- _Requirement_
Reproduce, word for word, every line starting at the line that contains "Uncategorized (52, 514)" and ending with the final line of the entries.

(Saved entries)
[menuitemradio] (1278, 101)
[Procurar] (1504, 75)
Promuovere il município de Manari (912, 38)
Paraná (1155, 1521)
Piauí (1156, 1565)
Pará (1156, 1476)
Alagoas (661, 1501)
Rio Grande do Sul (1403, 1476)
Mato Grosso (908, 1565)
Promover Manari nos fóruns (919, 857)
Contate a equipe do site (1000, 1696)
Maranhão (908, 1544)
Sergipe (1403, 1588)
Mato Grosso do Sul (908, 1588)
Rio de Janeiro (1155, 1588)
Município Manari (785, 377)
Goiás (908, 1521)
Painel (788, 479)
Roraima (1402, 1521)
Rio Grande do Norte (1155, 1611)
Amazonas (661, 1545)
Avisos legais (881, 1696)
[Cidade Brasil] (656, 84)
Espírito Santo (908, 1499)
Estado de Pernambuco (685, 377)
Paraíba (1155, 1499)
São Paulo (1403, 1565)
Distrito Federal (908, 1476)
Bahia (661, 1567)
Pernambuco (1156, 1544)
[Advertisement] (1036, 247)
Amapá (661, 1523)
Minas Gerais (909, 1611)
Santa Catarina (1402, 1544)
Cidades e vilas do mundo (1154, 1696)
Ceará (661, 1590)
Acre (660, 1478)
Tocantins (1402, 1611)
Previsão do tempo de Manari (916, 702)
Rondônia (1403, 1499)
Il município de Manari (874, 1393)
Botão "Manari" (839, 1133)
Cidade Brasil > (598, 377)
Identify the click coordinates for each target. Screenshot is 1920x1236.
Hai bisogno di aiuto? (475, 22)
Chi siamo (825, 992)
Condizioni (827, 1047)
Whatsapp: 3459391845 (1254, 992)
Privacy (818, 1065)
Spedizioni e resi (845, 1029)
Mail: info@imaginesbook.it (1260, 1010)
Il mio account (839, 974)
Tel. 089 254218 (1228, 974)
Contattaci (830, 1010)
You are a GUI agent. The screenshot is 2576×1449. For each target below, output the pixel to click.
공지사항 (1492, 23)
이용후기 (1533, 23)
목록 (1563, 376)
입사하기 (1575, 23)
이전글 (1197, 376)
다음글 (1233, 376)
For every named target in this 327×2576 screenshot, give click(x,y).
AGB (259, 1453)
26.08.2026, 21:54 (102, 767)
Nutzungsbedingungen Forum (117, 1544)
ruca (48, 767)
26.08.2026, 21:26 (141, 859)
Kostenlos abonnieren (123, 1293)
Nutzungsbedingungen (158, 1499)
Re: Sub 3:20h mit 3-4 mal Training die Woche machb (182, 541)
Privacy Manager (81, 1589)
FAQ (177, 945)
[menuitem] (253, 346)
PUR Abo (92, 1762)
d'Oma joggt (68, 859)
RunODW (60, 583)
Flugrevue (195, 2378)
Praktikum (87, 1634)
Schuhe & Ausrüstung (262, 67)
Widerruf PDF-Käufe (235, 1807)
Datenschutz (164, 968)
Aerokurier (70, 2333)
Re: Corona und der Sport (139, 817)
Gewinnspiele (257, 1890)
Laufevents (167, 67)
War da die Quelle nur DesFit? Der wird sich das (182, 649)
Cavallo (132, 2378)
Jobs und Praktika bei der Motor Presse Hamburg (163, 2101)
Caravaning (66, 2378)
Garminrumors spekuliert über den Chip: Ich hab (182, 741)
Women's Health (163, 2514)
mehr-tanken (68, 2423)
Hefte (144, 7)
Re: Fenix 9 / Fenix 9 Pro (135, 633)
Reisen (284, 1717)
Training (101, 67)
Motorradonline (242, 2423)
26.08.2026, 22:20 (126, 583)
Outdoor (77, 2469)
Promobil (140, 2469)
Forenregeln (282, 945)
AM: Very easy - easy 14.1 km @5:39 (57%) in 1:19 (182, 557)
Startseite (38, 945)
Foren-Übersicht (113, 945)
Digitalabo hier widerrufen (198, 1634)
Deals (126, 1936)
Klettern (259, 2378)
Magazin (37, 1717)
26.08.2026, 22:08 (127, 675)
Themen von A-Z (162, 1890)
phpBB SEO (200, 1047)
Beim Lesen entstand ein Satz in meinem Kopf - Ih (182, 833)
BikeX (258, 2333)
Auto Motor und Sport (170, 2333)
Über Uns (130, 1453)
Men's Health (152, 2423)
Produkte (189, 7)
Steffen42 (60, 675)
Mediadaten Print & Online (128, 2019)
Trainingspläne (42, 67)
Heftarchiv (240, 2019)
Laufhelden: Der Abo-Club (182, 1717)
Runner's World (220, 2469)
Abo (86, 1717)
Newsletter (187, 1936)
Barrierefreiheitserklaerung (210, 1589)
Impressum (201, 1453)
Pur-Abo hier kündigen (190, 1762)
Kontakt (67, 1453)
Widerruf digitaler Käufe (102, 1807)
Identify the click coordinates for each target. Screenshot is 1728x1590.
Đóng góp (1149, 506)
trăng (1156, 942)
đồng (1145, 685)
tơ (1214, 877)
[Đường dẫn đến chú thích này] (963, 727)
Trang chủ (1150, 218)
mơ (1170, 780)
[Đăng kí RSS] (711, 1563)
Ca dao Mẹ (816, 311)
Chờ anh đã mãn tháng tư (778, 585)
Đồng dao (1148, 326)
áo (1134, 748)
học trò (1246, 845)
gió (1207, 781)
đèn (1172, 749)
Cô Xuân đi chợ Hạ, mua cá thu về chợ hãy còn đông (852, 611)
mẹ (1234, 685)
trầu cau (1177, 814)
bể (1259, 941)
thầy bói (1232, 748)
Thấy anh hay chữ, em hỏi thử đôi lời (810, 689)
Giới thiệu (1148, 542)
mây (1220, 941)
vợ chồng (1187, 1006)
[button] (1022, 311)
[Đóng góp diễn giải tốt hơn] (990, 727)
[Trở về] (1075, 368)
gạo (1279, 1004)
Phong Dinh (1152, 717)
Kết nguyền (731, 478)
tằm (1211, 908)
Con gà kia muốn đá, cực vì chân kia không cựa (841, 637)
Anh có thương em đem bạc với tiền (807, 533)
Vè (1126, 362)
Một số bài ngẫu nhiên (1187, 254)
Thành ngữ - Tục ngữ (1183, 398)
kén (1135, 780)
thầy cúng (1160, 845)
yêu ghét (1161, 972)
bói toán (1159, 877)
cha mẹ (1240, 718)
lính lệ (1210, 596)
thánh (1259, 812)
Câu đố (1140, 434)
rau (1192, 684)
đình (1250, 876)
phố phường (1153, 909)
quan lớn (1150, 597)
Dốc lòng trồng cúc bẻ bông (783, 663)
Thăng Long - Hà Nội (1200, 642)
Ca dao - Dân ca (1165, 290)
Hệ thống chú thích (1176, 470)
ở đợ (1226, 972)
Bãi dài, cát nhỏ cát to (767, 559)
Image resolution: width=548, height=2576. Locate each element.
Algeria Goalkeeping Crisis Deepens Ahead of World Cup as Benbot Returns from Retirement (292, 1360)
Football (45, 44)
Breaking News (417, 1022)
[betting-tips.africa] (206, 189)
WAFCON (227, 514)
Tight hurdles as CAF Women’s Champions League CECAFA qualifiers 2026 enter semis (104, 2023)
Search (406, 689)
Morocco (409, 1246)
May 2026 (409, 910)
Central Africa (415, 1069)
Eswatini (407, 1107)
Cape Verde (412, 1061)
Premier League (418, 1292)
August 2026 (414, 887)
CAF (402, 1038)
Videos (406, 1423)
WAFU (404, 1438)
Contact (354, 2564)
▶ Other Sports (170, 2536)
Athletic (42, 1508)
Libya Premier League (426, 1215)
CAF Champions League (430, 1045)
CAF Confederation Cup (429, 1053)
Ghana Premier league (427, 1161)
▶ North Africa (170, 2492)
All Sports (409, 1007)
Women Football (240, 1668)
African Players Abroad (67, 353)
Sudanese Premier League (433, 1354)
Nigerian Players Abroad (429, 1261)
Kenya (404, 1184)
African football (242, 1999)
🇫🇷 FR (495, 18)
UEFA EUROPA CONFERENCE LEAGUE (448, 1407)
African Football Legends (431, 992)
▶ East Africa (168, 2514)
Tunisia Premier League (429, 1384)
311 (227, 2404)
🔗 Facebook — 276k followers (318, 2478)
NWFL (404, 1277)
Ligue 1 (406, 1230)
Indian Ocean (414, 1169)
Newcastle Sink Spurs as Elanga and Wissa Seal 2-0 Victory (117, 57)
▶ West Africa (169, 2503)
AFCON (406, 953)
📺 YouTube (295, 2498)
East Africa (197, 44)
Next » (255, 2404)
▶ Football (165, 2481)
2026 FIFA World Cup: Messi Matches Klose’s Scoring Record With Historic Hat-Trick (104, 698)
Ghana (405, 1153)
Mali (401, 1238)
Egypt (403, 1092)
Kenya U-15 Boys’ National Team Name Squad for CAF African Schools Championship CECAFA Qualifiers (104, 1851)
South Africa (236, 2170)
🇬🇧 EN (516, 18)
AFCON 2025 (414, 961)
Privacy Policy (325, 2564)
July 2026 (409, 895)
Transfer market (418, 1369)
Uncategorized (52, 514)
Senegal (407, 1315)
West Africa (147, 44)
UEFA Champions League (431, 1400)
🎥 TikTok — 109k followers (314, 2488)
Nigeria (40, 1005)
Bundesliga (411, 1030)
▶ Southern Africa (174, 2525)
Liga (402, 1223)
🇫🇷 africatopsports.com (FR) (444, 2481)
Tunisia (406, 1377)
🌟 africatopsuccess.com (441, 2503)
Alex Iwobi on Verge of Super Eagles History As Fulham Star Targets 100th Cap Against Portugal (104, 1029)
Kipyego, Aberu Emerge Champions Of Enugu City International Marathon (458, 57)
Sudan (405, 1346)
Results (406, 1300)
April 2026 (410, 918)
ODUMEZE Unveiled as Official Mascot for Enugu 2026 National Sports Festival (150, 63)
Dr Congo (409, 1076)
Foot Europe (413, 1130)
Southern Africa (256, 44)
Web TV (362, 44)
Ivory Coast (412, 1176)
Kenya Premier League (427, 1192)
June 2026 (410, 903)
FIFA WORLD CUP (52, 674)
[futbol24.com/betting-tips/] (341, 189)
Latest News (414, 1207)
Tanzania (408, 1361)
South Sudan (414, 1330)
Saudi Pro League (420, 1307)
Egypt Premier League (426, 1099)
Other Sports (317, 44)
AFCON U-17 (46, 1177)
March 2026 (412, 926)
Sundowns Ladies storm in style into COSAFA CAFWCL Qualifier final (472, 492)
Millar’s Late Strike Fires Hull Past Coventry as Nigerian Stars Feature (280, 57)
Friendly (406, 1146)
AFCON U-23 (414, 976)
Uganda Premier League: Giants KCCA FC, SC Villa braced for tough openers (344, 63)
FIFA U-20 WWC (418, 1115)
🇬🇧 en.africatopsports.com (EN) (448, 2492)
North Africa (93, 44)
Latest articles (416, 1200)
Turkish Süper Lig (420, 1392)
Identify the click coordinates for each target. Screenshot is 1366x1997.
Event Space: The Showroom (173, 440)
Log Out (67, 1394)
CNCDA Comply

- _Written answer_
Uncategorized (52, 514)
Senegal (407, 1315)
West Africa (147, 44)
UEFA Champions League (431, 1400)
🎥 TikTok — 109k followers (314, 2488)
Nigeria (40, 1005)
Bundesliga (411, 1030)
▶ Southern Africa (174, 2525)
Liga (402, 1223)
🇫🇷 africatopsports.com (FR) (444, 2481)
Tunisia (406, 1377)
🌟 africatopsuccess.com (441, 2503)
Alex Iwobi on Verge of Super Eagles History As Fulham Star Targets 100th Cap Against Portugal (104, 1029)
Kipyego, Aberu Emerge Champions Of Enugu City International Marathon (458, 57)
Sudan (405, 1346)
Results (406, 1300)
April 2026 (410, 918)
ODUMEZE Unveiled as Official Mascot for Enugu 2026 National Sports Festival (150, 63)
Dr Congo (409, 1076)
Foot Europe (413, 1130)
Southern Africa (256, 44)
Web TV (362, 44)
Ivory Coast (412, 1176)
Kenya Premier League (427, 1192)
June 2026 (410, 903)
FIFA WORLD CUP (52, 674)
[futbol24.com/betting-tips/] (341, 189)
Latest News (414, 1207)
Tanzania (408, 1361)
South Sudan (414, 1330)
Saudi Pro League (420, 1307)
Egypt Premier League (426, 1099)
Other Sports (317, 44)
AFCON U-17 (46, 1177)
March 2026 (412, 926)
Sundowns Ladies storm in style into COSAFA CAFWCL Qualifier final (472, 492)
Millar’s Late Strike Fires Hull Past Coventry as Nigerian Stars Feature (280, 57)
Friendly (406, 1146)
AFCON U-23 (414, 976)
Uganda Premier League: Giants KCCA FC, SC Villa braced for tough openers (344, 63)
FIFA U-20 WWC (418, 1115)
🇬🇧 en.africatopsports.com (EN) (448, 2492)
North Africa (93, 44)
Latest articles (416, 1200)
Turkish Süper Lig (420, 1392)
Identify the click coordinates for each target. Screenshot is 1366x1997.
Event Space: The Showroom (173, 440)
Log Out (67, 1394)
CNCDA Comply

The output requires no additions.